» **Trecho da página**
::::::
Então os humanos ficaram imunes à evolução?

Não exatamente. E para exemplificar isso, temos dois casos interessantes de “adaptação humana contemporânea”. O primeiro são os nômades do mar, os bajaus. Naturais das ilhas do Sudeste Asiático, os bajaus vivem principalmente em palafitas ou em embarcações. Hoje um ser humano comum consegue prender a respiração por alguns minutos ou segundos, já os bajaus conseguem prender a respiração por mais de 10 minutos e mergulhar a uma profundidade de até 60 metros, com uma pressão de 7 atm – como já explicado no meu último texto. Eles mergulham para conseguir artefatos para produção de artesanato e, é claro, para caçar.

Bajau nadando no fundo oceânico para caçar

Mas como eles mergulham tão bem? Existe algo chamado resposta de mergulho. Isso significa que, quando você mergulha e prende a respiração, seus vasos sanguíneos se comprimem, seus batimentos cardíacos diminuem e seu baço se contrai. É ai que entra o diferencial dos bajaus. O baço deles são bem maiores do que o normal, o que já foi observado na maioria dos mamíferos marinhos, como em focas. Os baços dos mamíferos marinhos chegam a ser desproporcionais ao resto do corpo, isso ajuda bastante no mergulho.

O outro caso interessante são os famosos xerpas. Eles vivem no alto dos Himalaias, no Nepal. Por tradição, os xerpas são comerciantes e fazendeiros. Eles cultivam principalmente: batata, cevada e trigo. Apesar de eles serem essencialmente comerciantes e fazendeiros, entre eles há uma posição de destaque: os guias. É como se fossem nosso advogados, engenheiros ou médicos. Uma posição de prestígio social. Os guias são os xerpas que ajudam as pessoas a escalarem e a explorarem os Himalaias, atuando tanto em passeios turísticos como auxiliando os alpinistas. Eles possuem um salário mais elevado e um maior respeito na comunidade do que os carregadores.
::::::
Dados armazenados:
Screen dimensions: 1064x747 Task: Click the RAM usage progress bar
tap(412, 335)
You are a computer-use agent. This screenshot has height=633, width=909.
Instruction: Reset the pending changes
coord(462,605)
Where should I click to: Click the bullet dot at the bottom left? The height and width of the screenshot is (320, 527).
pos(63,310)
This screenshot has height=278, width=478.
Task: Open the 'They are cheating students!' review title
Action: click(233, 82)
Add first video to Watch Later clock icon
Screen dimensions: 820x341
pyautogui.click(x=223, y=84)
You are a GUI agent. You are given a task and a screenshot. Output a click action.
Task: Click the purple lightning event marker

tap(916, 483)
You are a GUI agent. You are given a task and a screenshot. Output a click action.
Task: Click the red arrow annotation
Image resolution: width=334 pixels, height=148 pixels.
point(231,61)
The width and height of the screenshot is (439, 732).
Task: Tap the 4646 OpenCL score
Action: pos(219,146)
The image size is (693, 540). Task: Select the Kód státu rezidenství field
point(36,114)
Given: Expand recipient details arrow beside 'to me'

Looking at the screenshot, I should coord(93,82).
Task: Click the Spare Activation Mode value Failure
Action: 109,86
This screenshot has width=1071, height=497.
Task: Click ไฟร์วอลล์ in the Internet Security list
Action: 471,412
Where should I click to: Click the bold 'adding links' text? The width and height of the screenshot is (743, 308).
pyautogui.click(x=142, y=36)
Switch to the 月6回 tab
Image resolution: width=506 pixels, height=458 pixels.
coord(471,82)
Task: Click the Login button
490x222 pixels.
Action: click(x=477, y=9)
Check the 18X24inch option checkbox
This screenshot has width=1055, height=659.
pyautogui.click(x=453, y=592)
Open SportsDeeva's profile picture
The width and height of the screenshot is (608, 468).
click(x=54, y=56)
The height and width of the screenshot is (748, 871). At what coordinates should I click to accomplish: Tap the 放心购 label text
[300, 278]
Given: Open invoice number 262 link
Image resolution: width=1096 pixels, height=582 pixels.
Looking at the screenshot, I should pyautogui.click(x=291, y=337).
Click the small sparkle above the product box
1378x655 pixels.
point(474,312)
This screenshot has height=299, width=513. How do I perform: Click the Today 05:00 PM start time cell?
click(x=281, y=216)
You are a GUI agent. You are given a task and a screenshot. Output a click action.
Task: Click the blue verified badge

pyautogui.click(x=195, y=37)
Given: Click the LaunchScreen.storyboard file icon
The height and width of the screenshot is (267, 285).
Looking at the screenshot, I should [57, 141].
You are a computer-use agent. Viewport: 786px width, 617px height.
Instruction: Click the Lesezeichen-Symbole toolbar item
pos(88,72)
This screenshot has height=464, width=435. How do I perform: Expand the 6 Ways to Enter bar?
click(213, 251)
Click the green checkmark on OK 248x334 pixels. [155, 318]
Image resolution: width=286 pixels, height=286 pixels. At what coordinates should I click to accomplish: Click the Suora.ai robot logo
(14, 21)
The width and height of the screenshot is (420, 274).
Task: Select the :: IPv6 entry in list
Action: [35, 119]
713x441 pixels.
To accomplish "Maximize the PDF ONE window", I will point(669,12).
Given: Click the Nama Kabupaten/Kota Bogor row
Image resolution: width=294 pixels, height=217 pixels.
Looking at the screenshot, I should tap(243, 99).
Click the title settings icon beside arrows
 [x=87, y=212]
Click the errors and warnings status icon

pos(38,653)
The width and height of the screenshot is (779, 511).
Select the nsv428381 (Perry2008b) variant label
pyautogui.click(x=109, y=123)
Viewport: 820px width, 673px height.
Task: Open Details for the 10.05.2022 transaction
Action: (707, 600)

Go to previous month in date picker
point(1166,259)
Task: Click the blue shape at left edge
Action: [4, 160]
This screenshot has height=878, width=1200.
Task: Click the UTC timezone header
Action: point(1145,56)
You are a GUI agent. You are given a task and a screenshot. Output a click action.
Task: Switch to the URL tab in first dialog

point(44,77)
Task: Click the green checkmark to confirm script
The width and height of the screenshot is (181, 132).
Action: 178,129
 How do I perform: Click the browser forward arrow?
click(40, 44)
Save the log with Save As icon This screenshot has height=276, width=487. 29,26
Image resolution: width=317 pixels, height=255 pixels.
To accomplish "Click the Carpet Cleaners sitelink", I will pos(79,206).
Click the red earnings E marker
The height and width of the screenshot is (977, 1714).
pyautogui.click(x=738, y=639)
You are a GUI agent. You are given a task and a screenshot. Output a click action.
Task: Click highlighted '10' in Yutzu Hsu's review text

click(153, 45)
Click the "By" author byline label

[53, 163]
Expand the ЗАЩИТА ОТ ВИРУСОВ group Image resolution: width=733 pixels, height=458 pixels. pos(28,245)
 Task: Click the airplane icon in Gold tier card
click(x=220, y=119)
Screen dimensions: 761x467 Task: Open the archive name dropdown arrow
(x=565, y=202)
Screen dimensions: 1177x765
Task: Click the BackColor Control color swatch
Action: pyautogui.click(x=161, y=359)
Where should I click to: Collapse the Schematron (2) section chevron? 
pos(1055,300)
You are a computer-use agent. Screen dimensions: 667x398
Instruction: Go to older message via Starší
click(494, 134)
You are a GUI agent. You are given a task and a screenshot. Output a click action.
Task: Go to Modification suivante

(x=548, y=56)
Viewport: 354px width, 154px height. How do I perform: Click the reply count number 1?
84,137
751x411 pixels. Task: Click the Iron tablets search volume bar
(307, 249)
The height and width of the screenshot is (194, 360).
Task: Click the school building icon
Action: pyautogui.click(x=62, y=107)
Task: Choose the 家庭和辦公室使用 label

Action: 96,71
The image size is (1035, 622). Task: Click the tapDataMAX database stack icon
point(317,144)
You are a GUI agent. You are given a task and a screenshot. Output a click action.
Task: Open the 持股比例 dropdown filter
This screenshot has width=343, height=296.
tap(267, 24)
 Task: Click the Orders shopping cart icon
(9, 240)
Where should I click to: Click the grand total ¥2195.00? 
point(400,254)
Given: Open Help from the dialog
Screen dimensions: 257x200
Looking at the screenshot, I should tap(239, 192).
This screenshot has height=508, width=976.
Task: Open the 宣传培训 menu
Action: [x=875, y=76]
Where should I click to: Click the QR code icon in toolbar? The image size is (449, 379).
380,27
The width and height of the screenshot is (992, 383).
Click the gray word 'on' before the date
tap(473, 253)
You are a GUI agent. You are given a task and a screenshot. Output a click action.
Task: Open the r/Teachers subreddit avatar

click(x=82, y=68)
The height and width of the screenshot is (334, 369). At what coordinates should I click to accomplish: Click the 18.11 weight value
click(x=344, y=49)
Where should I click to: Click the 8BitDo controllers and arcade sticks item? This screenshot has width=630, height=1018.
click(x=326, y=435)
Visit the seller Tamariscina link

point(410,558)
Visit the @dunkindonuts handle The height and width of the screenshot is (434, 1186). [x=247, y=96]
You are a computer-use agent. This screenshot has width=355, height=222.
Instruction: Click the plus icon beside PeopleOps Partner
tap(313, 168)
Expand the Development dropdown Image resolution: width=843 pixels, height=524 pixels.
::::::
» **Ordem de serviço**
Enumere as alterações do corpo que o trecho sobre adaptação humana atribui à resposta de mergulho.

» **Resultado da tarefa**
- Os vasos sanguíneos se comprimem.
- Os batimentos cardíacos diminuem.
- O baço se contrai.